Excerpted data:
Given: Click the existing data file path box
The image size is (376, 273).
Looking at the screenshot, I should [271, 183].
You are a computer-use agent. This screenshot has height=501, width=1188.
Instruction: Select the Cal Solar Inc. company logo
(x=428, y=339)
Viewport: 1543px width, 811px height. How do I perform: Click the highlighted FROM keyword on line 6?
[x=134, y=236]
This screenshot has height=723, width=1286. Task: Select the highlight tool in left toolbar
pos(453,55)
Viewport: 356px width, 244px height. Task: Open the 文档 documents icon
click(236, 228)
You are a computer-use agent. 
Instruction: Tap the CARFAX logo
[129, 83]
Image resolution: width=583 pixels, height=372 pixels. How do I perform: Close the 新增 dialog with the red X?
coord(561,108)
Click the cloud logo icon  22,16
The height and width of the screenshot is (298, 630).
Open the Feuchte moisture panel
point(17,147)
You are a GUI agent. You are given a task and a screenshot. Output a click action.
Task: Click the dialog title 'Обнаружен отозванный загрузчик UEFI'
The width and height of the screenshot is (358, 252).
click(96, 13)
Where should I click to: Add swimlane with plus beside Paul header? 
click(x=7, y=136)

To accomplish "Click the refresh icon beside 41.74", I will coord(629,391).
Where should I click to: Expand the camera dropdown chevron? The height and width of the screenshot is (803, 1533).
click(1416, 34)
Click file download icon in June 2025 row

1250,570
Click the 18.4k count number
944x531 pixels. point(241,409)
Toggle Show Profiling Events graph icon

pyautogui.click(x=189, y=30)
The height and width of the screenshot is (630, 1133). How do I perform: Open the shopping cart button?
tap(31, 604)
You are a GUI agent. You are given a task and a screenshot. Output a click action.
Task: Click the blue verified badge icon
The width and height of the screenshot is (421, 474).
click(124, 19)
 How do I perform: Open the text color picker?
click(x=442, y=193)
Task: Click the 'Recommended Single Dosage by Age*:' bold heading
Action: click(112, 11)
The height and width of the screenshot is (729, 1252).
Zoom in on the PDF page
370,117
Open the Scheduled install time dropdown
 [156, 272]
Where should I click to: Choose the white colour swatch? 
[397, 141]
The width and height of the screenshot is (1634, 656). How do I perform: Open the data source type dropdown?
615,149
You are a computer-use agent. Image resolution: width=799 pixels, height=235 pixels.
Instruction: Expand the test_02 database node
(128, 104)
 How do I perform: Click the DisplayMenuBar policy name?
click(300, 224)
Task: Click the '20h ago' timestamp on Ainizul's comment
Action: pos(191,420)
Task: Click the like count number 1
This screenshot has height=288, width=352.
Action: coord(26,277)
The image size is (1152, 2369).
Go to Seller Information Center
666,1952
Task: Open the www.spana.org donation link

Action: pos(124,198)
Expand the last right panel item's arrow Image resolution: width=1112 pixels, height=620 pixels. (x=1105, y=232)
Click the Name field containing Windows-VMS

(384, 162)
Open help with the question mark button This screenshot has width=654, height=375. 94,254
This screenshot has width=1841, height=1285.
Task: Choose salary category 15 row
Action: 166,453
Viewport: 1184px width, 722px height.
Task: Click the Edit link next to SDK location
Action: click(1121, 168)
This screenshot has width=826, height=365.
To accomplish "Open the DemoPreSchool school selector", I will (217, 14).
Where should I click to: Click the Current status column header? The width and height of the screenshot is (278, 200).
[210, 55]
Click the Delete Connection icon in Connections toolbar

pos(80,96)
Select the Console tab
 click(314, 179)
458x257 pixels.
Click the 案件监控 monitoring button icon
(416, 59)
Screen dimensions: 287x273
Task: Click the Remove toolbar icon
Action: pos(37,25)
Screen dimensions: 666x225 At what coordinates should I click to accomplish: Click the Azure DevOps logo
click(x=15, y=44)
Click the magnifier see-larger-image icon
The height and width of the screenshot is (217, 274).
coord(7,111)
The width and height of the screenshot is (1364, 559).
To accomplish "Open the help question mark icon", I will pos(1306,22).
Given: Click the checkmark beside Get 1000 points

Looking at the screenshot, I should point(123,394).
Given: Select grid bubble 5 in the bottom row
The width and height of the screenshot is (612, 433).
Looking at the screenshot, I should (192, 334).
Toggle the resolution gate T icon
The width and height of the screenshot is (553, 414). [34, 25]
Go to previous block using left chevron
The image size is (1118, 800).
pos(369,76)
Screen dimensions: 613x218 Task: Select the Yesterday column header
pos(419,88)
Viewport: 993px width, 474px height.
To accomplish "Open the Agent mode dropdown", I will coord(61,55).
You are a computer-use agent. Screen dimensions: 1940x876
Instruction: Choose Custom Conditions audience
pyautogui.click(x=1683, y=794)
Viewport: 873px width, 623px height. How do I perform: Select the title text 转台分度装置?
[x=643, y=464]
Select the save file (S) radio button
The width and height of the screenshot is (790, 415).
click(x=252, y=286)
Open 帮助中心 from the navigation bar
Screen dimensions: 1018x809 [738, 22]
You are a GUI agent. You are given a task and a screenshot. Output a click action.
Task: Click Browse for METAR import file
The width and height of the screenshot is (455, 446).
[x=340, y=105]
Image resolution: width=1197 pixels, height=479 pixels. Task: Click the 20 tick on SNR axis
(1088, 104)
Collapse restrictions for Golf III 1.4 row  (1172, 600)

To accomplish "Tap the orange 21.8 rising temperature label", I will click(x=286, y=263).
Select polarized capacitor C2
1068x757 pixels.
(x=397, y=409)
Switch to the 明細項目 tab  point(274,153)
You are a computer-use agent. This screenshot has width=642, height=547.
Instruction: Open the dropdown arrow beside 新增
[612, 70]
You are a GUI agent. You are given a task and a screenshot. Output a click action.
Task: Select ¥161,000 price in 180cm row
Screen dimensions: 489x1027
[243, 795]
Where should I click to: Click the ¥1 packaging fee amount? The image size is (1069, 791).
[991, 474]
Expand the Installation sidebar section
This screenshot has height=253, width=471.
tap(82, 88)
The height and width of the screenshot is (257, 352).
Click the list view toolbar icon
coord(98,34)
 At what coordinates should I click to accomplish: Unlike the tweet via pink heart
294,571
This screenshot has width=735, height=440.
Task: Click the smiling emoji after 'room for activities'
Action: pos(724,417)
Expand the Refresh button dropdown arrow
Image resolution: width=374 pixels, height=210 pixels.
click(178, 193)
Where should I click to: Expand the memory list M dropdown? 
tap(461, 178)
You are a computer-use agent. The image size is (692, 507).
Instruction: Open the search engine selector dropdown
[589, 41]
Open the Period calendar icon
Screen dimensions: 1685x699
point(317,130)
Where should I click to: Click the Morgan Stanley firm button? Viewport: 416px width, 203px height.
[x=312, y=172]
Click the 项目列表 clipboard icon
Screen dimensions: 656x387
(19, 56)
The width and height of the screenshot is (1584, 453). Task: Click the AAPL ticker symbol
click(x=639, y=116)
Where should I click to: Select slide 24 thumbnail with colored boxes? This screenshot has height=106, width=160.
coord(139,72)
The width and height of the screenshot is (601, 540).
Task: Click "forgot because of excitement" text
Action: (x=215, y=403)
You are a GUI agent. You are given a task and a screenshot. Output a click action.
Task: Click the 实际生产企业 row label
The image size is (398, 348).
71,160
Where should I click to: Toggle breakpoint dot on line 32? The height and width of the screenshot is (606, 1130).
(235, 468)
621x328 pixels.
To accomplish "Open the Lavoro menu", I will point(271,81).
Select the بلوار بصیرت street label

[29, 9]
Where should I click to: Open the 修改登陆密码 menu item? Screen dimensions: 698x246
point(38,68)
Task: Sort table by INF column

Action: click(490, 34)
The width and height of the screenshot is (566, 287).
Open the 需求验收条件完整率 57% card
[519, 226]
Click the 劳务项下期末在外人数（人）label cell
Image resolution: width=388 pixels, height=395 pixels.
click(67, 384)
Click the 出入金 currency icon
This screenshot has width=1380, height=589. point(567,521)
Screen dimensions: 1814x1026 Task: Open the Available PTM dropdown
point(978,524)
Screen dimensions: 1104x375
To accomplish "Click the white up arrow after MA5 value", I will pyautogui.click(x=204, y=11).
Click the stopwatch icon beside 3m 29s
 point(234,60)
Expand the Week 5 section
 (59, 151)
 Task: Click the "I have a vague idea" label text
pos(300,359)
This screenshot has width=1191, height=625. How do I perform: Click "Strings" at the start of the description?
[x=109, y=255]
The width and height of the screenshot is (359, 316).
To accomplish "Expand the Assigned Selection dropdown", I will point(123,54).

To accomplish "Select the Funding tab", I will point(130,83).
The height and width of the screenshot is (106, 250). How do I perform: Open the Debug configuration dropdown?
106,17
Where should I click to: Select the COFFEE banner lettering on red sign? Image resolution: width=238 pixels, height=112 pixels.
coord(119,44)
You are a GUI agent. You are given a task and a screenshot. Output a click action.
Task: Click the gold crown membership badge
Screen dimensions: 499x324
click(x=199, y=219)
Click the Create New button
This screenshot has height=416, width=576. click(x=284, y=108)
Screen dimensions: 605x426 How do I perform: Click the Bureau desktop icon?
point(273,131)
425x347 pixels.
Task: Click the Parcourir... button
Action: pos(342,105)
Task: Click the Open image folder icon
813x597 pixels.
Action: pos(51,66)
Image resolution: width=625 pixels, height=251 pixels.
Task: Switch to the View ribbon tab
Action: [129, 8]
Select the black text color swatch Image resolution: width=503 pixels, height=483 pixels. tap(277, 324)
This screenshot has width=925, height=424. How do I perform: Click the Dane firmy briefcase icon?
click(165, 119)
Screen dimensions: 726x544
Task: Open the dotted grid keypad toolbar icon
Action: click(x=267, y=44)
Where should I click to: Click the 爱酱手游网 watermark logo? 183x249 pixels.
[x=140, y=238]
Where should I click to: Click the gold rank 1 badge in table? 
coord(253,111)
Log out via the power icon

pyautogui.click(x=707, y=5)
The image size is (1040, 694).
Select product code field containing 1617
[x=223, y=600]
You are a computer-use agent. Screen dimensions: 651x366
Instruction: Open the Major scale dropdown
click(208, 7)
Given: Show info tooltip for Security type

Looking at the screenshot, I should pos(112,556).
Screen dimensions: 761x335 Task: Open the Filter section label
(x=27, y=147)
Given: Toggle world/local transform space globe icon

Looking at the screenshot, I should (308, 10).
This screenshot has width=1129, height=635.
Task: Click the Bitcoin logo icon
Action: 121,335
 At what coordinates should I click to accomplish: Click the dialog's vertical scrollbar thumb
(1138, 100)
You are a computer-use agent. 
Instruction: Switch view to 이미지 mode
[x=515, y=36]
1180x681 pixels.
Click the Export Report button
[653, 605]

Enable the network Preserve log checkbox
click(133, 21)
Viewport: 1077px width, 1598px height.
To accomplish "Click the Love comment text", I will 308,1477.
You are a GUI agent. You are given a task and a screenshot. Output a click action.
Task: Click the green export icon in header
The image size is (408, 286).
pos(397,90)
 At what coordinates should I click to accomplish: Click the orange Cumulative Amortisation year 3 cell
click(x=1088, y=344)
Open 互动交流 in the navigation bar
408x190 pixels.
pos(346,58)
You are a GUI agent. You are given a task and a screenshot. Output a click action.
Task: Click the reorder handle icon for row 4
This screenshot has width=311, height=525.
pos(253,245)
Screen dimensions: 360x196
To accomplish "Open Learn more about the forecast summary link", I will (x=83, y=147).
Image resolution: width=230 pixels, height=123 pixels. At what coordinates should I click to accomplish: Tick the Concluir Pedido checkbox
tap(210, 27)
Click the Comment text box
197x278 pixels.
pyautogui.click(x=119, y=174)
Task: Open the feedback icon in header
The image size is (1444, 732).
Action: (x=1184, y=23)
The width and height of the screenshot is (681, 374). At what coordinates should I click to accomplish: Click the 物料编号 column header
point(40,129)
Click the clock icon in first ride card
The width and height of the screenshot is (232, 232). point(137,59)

What you are asked to do:
Which lines of the listing above hold the word "will"? Copy each of them.

Reply:
To accomplish "Click the refresh icon beside 41.74", I will coord(629,391).
To accomplish "Open the DemoPreSchool school selector", I will (217, 14).
To accomplish "Open the help question mark icon", I will pos(1306,22).
To accomplish "Open the Agent mode dropdown", I will coord(61,55).
To accomplish "Tap the orange 21.8 rising temperature label", I will click(x=286, y=263).
To accomplish "Open the Lavoro menu", I will point(271,81).
To accomplish "Click the white up arrow after MA5 value", I will pyautogui.click(x=204, y=11).
To accomplish "Expand the Assigned Selection dropdown", I will point(123,54).
To accomplish "Select the Funding tab", I will point(130,83).
To accomplish "Click the Love comment text", I will 308,1477.
To accomplish "Open Learn more about the forecast summary link", I will (x=83, y=147).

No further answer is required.